- [WHAT THIS TASK INVOLVES]
Please return only the lines from the one with "Task: Click the ctx.timestamp = zdt line" through the final line of the data, unchanged, with pictures omitted.

DATA FOR ANALYSIS below:

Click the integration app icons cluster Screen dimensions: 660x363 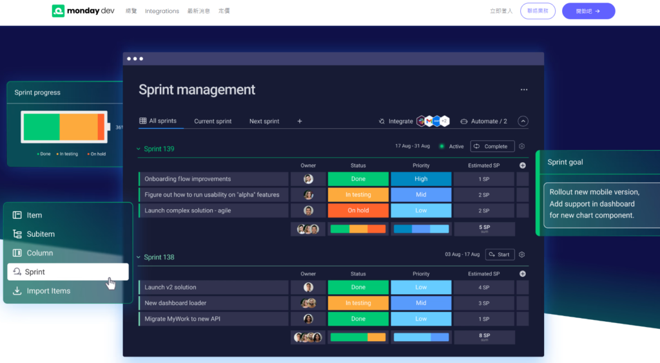(x=433, y=121)
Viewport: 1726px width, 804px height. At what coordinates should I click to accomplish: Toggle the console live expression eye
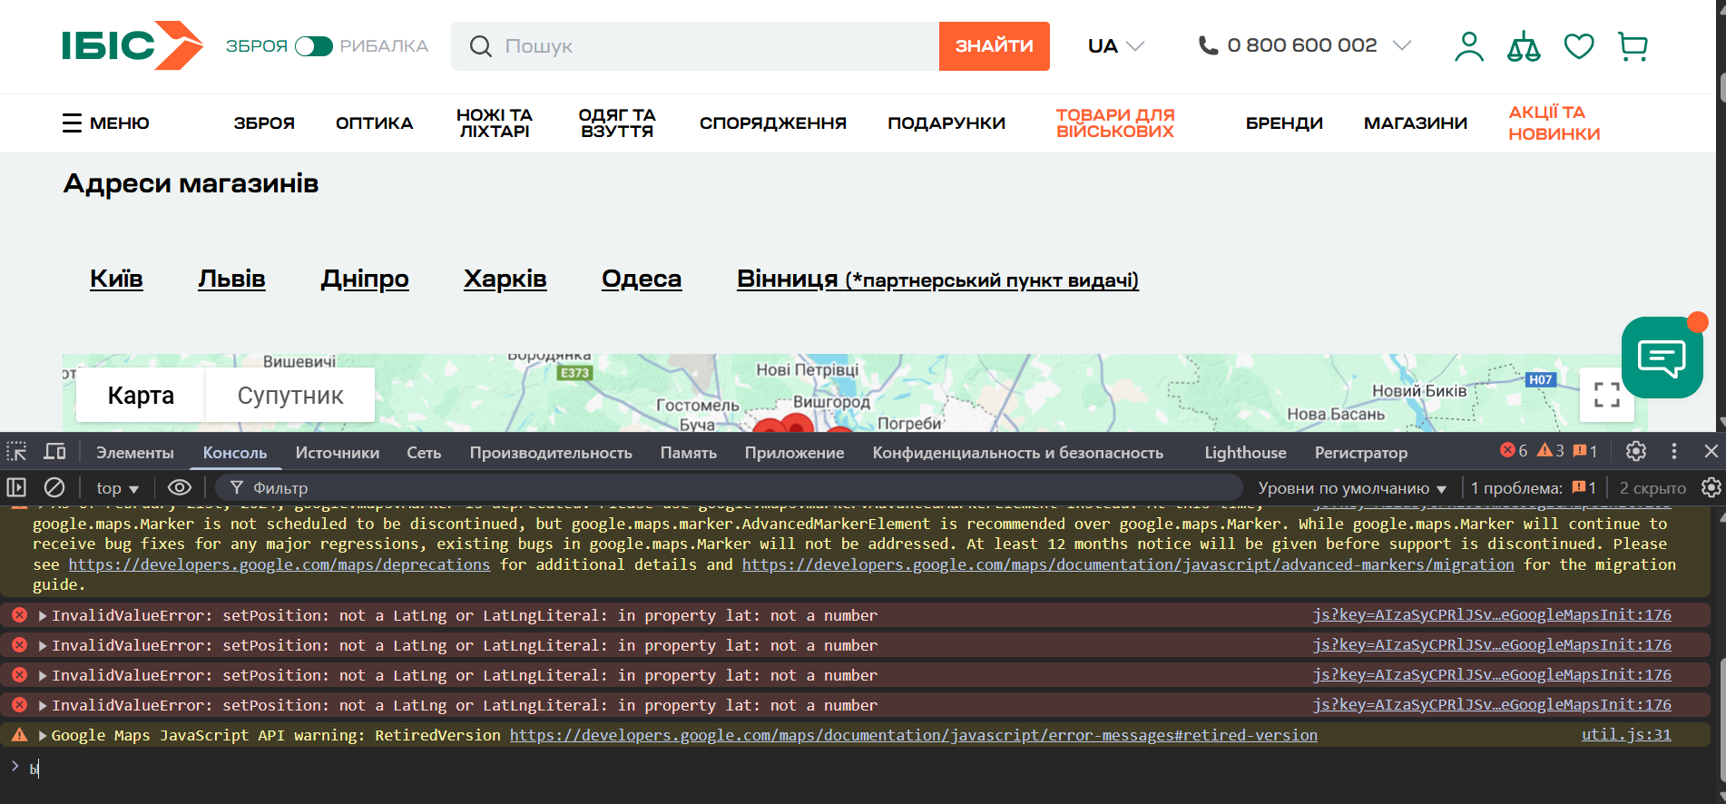click(x=180, y=488)
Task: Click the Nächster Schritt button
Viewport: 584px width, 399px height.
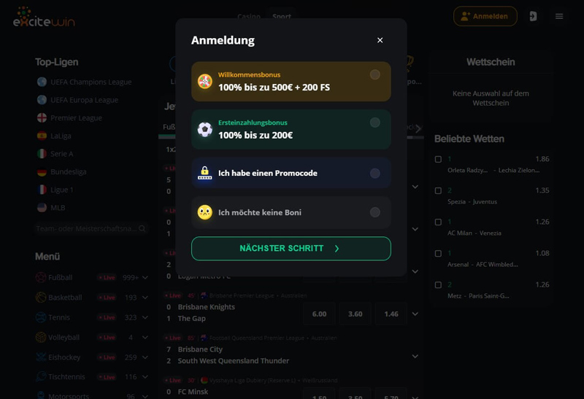Action: pyautogui.click(x=291, y=249)
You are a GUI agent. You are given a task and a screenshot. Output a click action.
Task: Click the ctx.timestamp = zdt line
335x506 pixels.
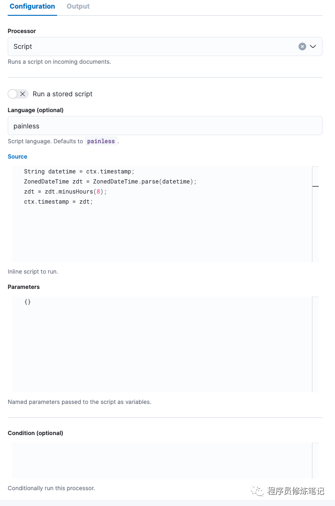coord(58,202)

End of DATA FOR ANALYSIS.

- [OUTPUT FOR THIS EXERCISE]
Task: Click the ctx.timestamp = zdt line
335x506 pixels.
coord(58,202)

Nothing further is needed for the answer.